There would need to be crisis, not just “oh god the skies are turning red and I think I’m being erased from existence” kind of crisis. No, the real stuff. The “I’m crying on the bathroom floor and only one person in the world understands me well enough to possibly help me” type. The two main characters who are experiencing that kind of particularly bad day here are Booster Gold and Harley Quinn. Now it makes sense why the story opened on Booster and Harley fighting in that diner.

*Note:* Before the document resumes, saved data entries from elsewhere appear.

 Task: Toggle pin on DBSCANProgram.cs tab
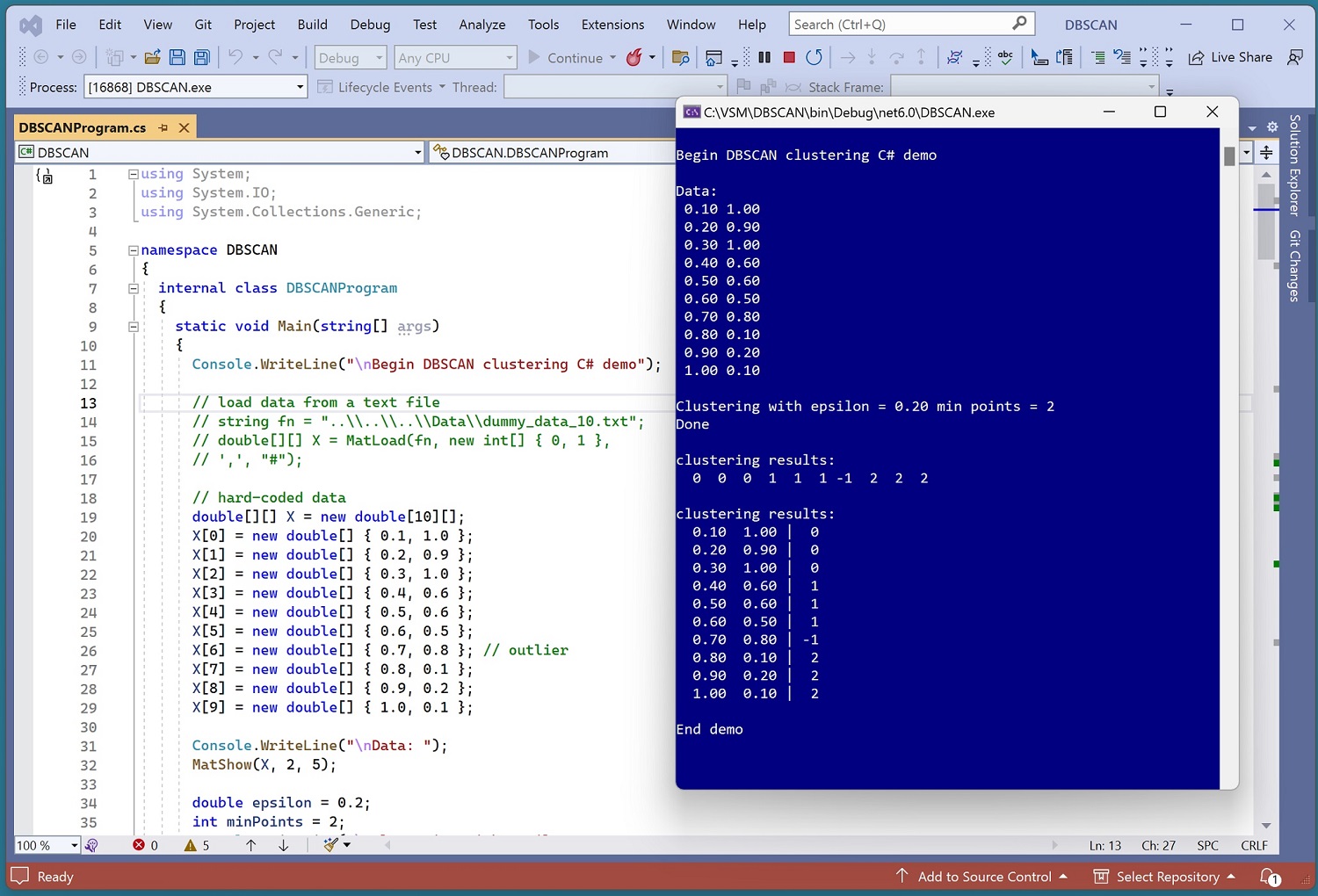[163, 128]
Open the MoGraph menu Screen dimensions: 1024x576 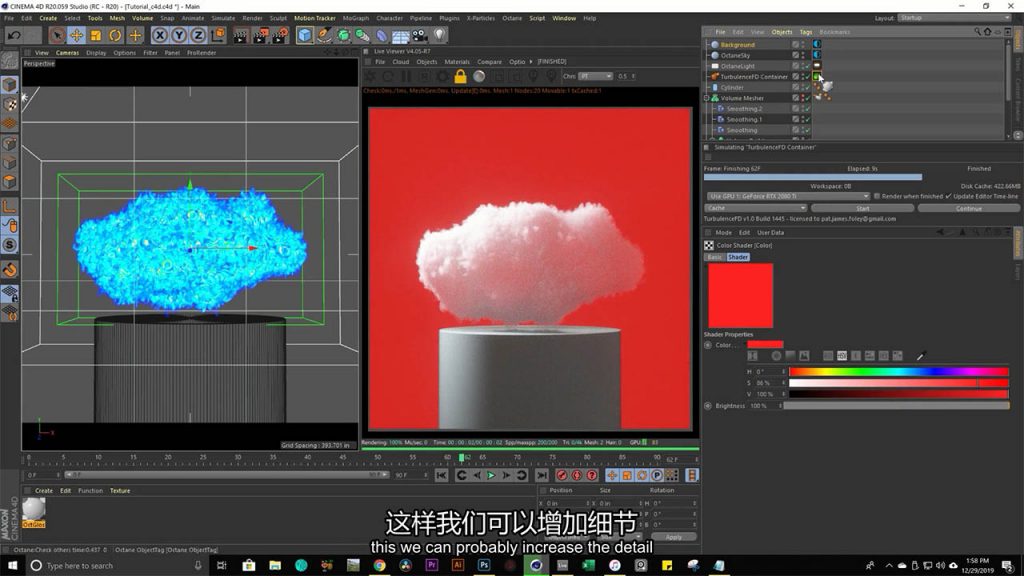tap(355, 18)
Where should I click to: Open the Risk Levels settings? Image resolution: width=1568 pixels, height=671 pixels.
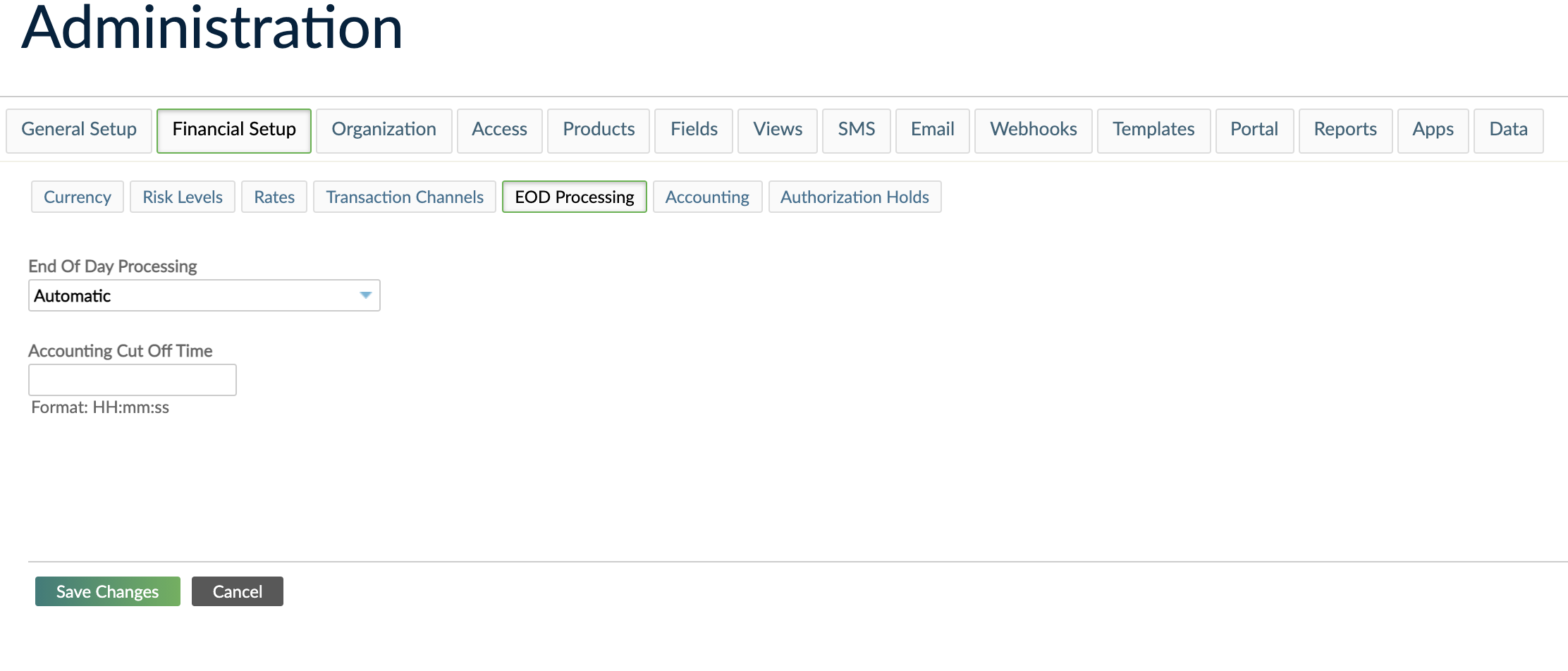[182, 197]
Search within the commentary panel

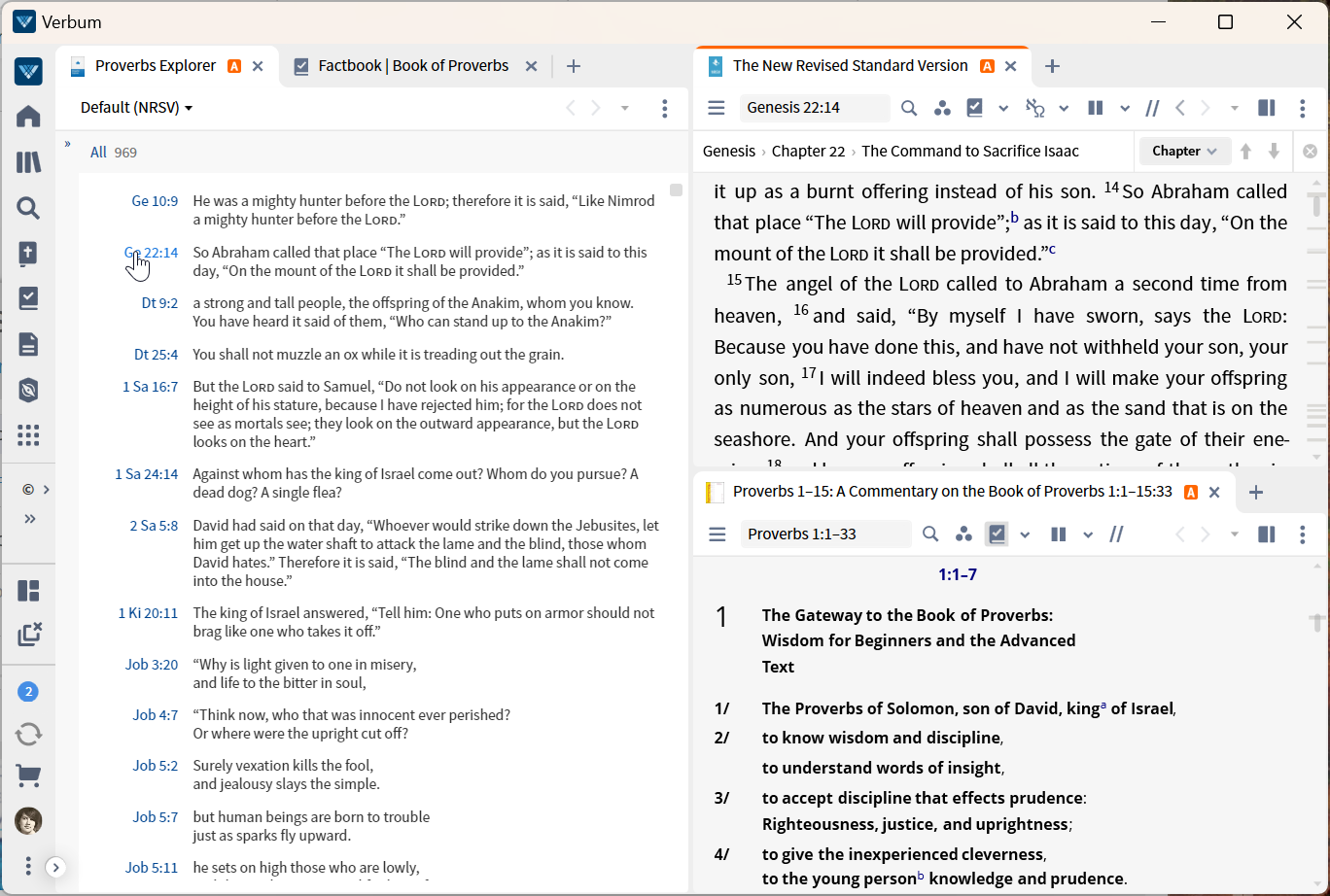point(930,534)
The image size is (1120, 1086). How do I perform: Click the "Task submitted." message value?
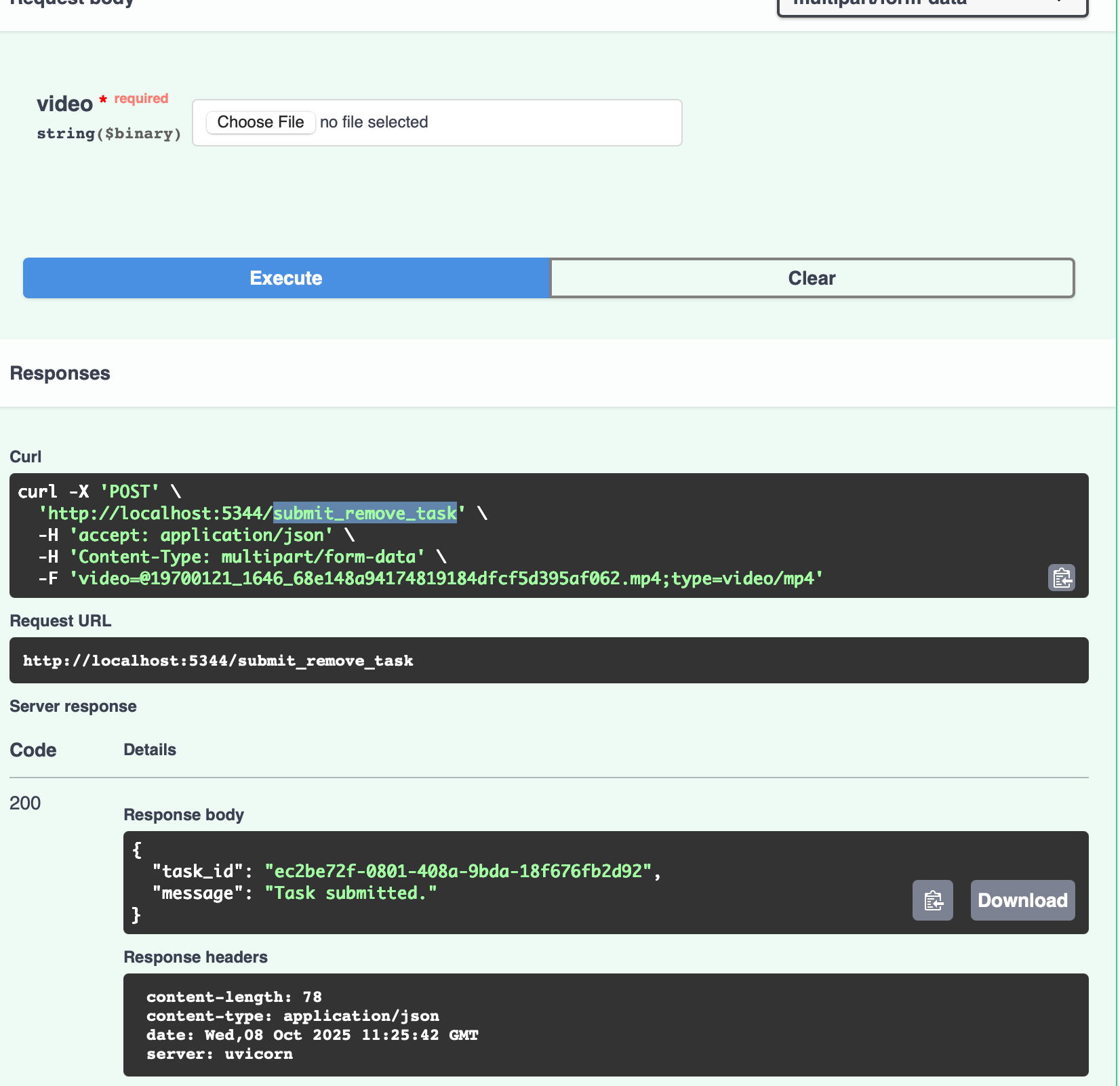351,893
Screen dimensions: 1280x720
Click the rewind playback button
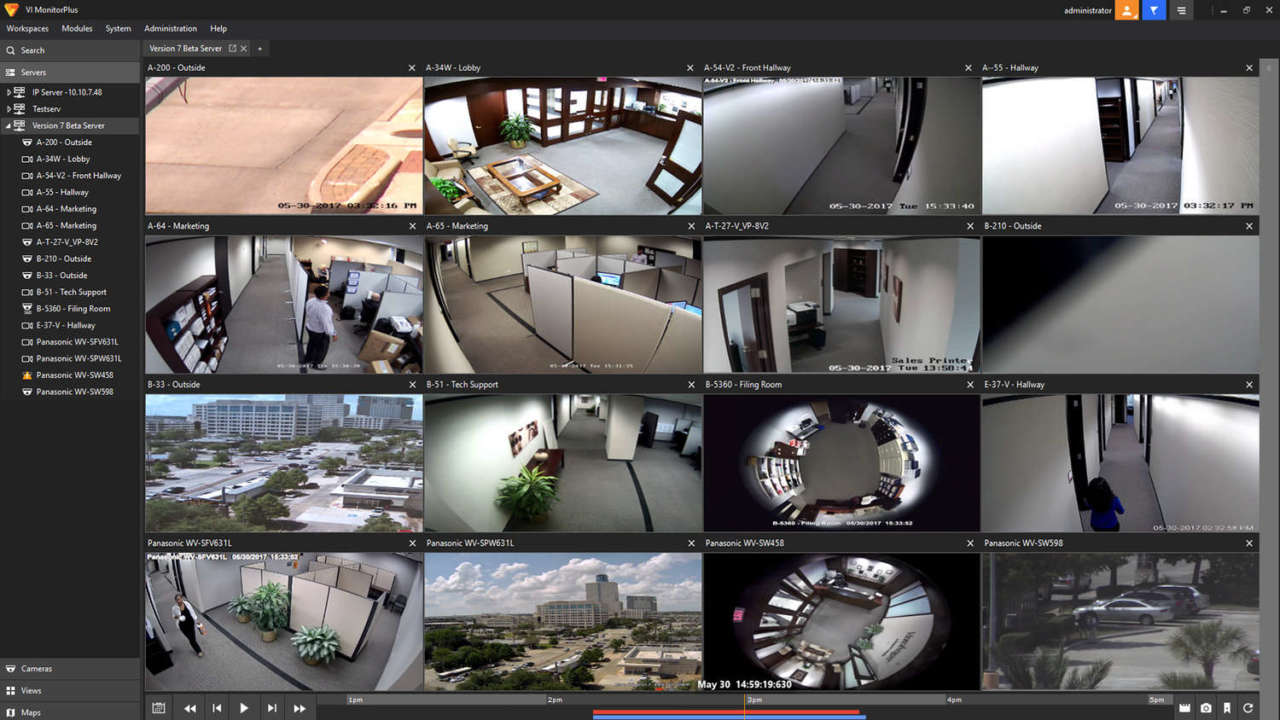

This week we see that Booster is in custody, suspected of murdering several heroes and villains (some still frustratingly unidentified). Who better to cheer him up than his old buddy Blue Beetle? Harley is on the run, suspected of this same crime and mourning a lost love. When Batgirl catches up with her it takes a little bit of convincing to help Harley realize that she’s come as a friend. Both of theses scenes are very touching and highlight a big strength of the DC line in 2019. These characters have relationships that feel real.
It wasn’t always this way, unfortunately. Iris getting annoyed by Barry’s tardiness is about as personal as comic relationships used to get. Aquaman and Mera would reflect briefly on how they cannot be together, Superman would hide his identity from Lois with some funny gag. Typical shallow comic book relationships. Even in the group books — Heroes would show up to Justice League duty with a “Greetings, colleague. What dastardly crime are battling today?” It’s been like that for a long time.
I’ve been saying this for a while (to myself, at least) – I really like the direction DC Comics have been going in lately. This series is emblematic of the tonal shift going on across the line of making the relationships feel real. Superman and Batman can barely hide their distrust of each other and the frustration at having to deal with their vastly different personalities. Donna Troy is carrying a drunk Tempest home from the bar and Wonder Woman is just punching things out of grief. The characters finally have…character. One of the best narrative devices that Heroes in Crisis uses to display this is the nine-panel ‘confessional’ interviews. We get rare glimpses into the unguarded personal thoughts of our heroes and they feel authentic.
It’s not a perfect book, but now that it’s settling in this one just got moved from a Browse to a Buy.
- Another thing I’ve noticed in the post-Rebirth DC creative direction is a deliberate return to old stories that worked. You can’t read Justice League without noticing how heavily it borrows from Grant Morrison’s JLA run, for instance. Another example is this week’s Justice League Odyssey, which is a clear nod to Jim Starlin’s Cosmic Odyssey from the late 80’s. As in that classic space opera, we again see Darkseid joining forces with Starfire and other heroes to battle a cosmic threat from another universe. Start placing bets on which planet Green Lantern’s going to blow up in this one.
- Speaking of blasts from the past, Kyle Rayner rejoined the Titans in Titans #32. He’s fighting Brother Blood with Donna Troy and the gang like the last twenty years never happened. Ah, memories.